After switching off the secondary air pump, the secondary air valve can be closed after the time delay TVSLOFF. This is possibly required for engine designs in which the secondary air effects an improvement in fuel atomization in the combustion chamber. Closing the secondary air valve later can dampen the load-diminishing effect due to run-down of the secondary air pump. Caution: For designs with a valve check function for the secondary air diagnosis, a delayed switch-off of the secondary air valve is not acceptable, since the pump must work against the closed secondary air valve. After the power is switched off, the function to reinitialize secondary-air (C_ini) is blocked.

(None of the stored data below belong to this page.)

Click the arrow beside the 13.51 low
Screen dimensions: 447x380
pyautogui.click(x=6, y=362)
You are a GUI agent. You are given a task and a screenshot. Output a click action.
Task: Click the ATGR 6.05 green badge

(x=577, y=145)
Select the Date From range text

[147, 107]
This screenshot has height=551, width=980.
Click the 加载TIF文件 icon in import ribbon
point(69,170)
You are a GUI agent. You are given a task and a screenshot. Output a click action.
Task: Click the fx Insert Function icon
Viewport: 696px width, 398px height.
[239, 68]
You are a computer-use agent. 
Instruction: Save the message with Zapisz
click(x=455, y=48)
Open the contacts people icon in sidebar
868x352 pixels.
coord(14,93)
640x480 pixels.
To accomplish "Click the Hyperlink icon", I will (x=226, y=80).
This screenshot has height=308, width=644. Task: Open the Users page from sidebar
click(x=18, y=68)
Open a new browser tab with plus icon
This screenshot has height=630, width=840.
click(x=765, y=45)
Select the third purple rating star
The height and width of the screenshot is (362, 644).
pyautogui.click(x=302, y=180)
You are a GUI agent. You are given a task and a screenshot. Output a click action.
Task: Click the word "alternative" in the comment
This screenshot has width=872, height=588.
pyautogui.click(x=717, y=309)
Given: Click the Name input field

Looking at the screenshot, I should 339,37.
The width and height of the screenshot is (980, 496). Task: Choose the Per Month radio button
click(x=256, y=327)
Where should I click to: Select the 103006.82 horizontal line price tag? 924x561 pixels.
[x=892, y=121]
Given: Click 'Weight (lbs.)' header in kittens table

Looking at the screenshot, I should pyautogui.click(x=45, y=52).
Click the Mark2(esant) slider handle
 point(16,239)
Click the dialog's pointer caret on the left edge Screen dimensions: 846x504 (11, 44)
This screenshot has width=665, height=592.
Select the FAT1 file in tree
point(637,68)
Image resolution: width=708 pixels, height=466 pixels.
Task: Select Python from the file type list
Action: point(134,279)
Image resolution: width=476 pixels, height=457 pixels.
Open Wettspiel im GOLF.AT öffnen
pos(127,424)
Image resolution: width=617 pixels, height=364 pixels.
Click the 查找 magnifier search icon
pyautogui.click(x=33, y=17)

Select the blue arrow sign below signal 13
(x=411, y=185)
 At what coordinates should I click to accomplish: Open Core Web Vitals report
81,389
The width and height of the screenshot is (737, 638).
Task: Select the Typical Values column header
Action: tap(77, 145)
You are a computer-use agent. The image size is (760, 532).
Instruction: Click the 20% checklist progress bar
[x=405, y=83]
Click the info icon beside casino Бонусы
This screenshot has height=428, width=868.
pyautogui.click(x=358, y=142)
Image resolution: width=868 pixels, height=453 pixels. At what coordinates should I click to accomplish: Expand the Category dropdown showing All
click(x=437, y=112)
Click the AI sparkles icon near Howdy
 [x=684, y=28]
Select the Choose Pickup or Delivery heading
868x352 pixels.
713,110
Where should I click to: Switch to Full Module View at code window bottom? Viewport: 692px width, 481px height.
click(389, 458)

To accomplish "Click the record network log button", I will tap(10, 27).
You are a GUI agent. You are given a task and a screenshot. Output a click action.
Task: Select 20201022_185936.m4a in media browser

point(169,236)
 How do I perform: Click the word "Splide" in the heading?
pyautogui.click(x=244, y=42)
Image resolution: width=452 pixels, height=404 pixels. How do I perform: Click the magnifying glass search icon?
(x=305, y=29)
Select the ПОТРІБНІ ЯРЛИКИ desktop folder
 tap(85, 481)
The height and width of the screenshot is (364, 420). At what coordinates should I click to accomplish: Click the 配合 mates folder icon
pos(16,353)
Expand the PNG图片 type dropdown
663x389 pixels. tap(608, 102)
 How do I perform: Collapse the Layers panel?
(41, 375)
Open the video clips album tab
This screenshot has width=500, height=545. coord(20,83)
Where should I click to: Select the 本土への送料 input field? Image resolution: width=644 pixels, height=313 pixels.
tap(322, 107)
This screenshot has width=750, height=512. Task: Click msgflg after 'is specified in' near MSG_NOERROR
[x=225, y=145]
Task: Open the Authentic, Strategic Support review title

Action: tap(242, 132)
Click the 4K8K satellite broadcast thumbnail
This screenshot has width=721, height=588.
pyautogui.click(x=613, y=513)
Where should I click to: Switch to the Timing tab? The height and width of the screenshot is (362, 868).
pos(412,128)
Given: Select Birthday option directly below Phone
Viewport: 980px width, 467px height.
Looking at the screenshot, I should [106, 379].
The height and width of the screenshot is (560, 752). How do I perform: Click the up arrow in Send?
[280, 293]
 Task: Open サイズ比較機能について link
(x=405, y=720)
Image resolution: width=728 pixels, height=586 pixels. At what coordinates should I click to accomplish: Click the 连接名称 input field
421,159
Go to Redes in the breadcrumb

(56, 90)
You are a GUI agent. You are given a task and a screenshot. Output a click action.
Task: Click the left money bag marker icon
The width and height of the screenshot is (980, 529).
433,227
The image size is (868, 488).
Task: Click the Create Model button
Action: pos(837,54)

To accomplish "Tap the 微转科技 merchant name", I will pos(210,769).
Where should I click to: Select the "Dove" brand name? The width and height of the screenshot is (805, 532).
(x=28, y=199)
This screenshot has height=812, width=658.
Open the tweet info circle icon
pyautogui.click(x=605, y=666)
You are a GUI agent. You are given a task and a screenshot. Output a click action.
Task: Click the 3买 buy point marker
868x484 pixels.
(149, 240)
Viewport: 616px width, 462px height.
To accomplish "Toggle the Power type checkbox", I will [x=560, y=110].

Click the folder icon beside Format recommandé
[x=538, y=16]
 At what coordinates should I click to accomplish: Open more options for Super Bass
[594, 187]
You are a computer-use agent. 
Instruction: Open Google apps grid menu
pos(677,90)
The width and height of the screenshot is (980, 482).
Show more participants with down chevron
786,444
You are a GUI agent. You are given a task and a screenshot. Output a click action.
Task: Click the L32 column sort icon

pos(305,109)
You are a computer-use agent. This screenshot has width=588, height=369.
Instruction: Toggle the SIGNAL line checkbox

<u>Description of the Secondary Air Mass</u>
The secondary air mass msl is dependent on the electrical system voltage which is predetermined by the characteristic MSLUB and is corrected depending on the operating point from the map KFFMSML and the ambient air density (characteristic FMSRHOL). When the engine is hot, especially during adaptations- additional diagnostic phase, the secondary air mass can still be corrected depending on tmot by the characteristic FMSTMOT.
The pump will run up and down described by the dynamic factor fslpdyn.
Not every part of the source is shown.